* Data *
• • • • • • •

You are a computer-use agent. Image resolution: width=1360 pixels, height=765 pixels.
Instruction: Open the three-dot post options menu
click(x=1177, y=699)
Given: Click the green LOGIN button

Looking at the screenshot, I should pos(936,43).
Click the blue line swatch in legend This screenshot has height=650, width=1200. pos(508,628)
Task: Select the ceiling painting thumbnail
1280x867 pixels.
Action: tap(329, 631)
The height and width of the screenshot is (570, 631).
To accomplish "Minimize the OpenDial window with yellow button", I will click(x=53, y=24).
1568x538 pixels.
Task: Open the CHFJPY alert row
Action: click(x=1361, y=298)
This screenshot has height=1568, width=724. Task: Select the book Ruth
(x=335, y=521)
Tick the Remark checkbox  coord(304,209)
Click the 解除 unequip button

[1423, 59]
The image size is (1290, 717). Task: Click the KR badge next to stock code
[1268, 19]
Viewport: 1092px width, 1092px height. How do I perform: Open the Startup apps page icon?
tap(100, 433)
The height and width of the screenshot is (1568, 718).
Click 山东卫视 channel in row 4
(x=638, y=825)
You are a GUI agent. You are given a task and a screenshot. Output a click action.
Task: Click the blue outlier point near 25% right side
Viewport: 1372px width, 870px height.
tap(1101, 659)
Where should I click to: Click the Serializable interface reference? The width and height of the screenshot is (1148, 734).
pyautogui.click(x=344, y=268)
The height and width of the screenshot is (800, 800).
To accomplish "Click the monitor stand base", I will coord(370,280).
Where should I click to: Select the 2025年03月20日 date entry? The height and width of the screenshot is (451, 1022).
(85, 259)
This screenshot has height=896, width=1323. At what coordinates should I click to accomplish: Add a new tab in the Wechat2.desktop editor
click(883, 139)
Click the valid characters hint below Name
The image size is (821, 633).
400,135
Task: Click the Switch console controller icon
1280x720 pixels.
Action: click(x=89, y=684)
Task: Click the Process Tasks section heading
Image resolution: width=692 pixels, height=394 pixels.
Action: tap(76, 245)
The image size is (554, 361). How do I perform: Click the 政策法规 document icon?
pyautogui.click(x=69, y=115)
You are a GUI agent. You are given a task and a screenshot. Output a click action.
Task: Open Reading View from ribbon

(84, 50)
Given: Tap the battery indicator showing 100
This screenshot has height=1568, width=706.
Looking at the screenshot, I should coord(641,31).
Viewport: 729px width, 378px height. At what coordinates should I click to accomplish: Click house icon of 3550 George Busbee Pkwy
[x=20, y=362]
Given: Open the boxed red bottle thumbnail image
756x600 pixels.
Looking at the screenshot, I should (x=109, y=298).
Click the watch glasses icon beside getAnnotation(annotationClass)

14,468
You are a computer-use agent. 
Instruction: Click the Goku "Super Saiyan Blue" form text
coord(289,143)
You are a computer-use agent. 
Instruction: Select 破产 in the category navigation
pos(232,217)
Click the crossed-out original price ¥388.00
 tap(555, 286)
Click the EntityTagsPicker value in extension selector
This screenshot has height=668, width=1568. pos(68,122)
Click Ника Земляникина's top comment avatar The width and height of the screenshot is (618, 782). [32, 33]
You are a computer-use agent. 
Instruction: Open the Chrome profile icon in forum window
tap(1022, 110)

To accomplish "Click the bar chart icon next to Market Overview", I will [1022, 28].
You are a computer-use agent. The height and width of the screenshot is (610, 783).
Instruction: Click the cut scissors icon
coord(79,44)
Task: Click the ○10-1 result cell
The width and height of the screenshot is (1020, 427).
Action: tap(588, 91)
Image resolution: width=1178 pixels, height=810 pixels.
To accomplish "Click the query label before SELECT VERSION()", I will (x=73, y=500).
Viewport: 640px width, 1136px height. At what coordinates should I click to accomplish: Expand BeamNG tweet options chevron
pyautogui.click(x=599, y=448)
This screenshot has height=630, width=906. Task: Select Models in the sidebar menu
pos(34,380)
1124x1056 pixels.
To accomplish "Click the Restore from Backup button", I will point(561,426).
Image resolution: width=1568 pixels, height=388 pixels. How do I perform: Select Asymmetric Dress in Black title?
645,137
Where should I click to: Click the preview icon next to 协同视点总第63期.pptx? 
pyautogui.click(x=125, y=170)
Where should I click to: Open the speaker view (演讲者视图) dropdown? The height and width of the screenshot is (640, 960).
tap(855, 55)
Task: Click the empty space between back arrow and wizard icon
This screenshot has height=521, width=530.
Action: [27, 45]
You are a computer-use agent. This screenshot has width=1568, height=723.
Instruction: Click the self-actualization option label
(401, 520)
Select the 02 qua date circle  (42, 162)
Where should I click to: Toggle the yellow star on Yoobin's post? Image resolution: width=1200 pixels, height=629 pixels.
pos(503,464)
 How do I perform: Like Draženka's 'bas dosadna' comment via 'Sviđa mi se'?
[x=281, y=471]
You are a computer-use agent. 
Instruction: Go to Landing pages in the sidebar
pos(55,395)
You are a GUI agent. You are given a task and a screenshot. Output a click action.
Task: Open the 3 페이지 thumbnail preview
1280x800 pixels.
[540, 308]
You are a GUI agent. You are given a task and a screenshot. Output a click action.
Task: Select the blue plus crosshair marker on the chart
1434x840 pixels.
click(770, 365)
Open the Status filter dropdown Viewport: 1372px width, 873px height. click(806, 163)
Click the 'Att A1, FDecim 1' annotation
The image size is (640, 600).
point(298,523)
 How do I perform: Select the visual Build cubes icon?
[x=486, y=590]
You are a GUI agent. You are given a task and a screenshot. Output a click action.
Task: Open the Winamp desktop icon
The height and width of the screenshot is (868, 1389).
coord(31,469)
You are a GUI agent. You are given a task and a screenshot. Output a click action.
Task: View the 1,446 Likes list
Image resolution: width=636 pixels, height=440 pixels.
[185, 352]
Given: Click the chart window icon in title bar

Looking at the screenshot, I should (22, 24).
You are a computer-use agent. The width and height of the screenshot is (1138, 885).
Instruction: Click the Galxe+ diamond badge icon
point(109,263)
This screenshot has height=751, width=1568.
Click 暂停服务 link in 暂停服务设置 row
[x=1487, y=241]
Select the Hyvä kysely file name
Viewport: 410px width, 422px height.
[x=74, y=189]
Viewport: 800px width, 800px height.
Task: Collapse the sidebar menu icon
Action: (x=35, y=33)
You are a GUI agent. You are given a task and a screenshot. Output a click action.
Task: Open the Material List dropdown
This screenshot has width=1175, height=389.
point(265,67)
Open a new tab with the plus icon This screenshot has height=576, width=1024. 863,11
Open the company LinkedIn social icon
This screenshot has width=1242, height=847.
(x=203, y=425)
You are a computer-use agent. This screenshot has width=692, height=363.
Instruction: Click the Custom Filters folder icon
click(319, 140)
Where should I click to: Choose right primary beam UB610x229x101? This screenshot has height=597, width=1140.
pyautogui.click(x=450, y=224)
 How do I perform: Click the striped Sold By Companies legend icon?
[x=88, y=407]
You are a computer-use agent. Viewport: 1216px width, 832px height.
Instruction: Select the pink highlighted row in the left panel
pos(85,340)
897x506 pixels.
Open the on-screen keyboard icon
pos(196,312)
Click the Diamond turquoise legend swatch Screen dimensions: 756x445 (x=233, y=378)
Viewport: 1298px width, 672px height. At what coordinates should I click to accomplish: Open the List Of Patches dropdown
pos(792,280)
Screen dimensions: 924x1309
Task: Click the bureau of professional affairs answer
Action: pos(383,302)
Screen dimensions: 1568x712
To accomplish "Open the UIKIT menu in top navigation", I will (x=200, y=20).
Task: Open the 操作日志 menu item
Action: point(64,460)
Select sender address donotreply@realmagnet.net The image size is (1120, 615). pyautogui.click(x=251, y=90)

• • • • • • •

* Required work *
Scan the listing above. Collect all lines with the word "thumbnail".

* Solved exercise *
Task: Select the ceiling painting thumbnail
Given: Open the boxed red bottle thumbnail image
Task: Open the 3 페이지 thumbnail preview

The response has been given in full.